■ **WHAT THIS TASK INVOLVES**:
Return exactly the span of lines in the following data that opens with the line containing "Executive MBA (131, 1763)" and closes with the line containing "[Cinder] (55, 2304)". Include nothing else.

(Entries taken from a collection)
----------

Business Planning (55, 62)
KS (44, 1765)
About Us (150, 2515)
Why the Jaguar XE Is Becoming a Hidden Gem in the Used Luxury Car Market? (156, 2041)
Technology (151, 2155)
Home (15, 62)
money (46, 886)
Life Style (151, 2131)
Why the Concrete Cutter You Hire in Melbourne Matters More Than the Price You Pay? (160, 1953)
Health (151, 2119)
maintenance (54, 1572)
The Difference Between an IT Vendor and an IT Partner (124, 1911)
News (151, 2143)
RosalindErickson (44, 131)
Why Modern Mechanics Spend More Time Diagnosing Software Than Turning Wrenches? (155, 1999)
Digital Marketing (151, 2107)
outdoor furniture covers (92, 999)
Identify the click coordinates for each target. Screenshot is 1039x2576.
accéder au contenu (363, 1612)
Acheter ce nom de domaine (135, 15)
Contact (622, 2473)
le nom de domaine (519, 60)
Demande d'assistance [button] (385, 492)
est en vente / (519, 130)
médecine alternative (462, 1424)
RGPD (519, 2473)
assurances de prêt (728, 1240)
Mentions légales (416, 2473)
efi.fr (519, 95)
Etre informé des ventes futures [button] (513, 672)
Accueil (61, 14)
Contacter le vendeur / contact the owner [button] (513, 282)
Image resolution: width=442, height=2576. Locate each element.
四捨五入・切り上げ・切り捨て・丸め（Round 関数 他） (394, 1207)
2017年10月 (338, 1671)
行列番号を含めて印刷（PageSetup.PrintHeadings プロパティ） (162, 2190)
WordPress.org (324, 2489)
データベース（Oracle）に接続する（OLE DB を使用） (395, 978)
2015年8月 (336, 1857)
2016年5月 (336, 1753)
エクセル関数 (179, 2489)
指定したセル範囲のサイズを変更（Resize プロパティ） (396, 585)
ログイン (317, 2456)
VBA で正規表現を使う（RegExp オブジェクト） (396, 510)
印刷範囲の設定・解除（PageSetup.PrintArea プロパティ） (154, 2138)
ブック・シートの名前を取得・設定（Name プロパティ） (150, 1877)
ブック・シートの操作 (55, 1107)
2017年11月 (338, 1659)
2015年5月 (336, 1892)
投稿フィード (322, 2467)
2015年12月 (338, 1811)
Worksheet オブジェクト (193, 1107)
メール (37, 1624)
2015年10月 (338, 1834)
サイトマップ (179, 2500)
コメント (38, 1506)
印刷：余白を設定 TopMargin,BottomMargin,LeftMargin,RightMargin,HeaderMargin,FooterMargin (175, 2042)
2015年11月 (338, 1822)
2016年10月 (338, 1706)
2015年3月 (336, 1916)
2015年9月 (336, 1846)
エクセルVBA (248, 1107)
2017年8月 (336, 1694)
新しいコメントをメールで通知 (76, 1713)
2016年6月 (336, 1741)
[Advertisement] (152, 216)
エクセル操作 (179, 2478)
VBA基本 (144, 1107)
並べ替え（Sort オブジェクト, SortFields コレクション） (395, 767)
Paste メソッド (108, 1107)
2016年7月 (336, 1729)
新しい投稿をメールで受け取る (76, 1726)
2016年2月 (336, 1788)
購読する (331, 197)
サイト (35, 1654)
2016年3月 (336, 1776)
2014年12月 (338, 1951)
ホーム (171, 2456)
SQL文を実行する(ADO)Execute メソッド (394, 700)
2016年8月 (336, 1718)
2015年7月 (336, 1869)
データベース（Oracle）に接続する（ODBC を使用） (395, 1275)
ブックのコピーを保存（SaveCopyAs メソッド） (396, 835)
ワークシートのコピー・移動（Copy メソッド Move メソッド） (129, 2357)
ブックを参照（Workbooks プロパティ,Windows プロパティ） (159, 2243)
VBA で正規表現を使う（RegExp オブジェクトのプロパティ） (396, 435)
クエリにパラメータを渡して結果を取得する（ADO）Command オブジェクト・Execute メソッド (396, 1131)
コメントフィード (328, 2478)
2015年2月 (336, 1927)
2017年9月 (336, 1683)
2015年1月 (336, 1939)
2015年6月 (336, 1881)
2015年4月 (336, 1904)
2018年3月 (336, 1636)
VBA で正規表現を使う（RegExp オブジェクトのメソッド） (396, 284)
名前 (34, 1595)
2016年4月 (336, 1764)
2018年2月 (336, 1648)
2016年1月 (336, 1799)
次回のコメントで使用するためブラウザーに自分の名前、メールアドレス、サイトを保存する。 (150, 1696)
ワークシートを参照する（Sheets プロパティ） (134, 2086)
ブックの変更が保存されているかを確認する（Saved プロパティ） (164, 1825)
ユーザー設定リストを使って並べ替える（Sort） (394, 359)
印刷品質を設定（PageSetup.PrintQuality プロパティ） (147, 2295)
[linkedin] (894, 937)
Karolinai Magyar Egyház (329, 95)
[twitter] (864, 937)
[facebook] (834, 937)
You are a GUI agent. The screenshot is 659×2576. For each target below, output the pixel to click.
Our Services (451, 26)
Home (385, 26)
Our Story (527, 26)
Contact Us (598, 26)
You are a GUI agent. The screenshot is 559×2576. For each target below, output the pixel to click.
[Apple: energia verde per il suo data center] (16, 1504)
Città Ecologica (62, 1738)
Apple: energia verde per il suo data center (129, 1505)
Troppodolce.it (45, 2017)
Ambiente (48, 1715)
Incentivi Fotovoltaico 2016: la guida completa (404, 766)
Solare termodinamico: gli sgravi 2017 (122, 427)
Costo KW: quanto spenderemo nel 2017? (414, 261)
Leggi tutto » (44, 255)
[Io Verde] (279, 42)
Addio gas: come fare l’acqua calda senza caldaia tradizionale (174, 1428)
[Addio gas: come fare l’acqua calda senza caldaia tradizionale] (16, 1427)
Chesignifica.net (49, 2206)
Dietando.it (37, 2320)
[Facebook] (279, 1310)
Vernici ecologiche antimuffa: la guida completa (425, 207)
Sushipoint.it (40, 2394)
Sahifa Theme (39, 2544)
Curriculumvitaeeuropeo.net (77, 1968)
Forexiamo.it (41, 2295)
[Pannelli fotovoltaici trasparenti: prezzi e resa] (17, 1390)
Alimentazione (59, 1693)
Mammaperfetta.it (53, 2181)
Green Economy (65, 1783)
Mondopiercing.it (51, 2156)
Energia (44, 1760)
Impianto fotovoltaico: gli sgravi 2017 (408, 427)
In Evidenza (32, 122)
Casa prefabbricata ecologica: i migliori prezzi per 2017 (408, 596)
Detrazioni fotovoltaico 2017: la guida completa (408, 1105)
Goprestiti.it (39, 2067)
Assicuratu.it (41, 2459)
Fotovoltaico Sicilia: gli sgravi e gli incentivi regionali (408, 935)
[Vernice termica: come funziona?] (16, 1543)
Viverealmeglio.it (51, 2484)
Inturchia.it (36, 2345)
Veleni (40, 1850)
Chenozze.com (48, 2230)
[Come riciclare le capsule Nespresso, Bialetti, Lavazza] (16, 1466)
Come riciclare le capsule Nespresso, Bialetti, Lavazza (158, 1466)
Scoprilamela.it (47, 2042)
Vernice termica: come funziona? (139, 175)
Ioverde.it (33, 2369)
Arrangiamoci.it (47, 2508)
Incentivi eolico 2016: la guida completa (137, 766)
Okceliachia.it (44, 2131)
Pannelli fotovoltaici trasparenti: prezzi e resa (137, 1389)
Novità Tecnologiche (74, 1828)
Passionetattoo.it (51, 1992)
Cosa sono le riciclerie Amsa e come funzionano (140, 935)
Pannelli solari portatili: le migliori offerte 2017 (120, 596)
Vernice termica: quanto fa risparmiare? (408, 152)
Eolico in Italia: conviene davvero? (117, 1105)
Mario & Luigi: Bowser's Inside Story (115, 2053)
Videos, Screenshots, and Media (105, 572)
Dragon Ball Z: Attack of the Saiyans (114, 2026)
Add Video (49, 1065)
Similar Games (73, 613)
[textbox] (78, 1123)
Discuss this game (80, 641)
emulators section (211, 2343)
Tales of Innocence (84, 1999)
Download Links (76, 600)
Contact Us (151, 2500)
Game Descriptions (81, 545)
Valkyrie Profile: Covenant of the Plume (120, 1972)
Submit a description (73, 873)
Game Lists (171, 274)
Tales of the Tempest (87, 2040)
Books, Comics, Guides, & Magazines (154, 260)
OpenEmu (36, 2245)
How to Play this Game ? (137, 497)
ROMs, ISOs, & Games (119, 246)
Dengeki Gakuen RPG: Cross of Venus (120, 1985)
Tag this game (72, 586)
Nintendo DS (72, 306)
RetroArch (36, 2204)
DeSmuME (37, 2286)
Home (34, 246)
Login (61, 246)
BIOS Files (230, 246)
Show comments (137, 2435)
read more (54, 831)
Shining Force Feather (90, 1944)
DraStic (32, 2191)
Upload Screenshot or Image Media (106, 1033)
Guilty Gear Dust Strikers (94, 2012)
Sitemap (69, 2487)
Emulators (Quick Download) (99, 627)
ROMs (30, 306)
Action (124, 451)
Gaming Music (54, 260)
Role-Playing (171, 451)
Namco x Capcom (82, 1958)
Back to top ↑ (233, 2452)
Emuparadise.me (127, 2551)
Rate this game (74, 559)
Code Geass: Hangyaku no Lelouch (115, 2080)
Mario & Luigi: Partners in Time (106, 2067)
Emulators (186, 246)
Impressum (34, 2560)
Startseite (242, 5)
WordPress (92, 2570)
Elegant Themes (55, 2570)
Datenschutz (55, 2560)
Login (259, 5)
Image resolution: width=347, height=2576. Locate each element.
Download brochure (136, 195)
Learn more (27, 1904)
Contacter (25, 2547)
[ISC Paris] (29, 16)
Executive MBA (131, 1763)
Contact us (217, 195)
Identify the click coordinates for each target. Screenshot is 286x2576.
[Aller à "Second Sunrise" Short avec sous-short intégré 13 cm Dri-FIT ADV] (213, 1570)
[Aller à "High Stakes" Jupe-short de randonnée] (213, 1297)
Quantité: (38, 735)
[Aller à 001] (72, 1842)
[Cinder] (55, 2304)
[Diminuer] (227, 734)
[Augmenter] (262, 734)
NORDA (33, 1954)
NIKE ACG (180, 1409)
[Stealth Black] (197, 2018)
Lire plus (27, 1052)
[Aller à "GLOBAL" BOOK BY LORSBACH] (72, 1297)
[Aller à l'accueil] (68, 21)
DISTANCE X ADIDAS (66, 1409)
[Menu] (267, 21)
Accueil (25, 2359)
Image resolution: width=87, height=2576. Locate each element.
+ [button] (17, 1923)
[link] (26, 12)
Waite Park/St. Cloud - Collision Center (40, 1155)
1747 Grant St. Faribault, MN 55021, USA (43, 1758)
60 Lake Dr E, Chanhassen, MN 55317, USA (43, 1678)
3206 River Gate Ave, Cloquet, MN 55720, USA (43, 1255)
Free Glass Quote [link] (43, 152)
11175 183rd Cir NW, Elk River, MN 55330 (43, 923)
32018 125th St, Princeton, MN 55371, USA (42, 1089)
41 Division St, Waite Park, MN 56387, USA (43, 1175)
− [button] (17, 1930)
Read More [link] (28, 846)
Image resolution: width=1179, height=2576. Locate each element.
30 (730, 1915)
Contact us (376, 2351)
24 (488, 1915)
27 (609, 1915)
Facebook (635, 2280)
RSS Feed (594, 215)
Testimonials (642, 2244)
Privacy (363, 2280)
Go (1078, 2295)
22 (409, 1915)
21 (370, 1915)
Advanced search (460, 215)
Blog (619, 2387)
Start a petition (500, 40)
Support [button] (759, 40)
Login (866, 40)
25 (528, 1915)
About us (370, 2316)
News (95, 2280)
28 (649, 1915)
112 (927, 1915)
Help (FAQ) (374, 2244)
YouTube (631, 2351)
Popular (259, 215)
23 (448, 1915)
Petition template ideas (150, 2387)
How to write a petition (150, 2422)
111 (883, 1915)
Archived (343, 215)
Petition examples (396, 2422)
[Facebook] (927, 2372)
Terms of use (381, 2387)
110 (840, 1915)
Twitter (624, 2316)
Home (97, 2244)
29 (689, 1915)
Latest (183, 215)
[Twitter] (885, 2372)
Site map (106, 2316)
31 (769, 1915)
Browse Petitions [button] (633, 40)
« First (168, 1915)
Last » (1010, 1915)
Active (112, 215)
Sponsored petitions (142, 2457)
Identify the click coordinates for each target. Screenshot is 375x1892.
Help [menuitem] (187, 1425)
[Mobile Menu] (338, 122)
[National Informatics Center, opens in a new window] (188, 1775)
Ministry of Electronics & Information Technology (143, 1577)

----------

■ **TASK RESULT**:
Executive MBA (131, 1763)
Contact us (217, 195)
Identify the click coordinates for each target. Screenshot is 286x2576.
[Aller à "Second Sunrise" Short avec sous-short intégré 13 cm Dri-FIT ADV] (213, 1570)
[Aller à "High Stakes" Jupe-short de randonnée] (213, 1297)
Quantité: (38, 735)
[Aller à 001] (72, 1842)
[Cinder] (55, 2304)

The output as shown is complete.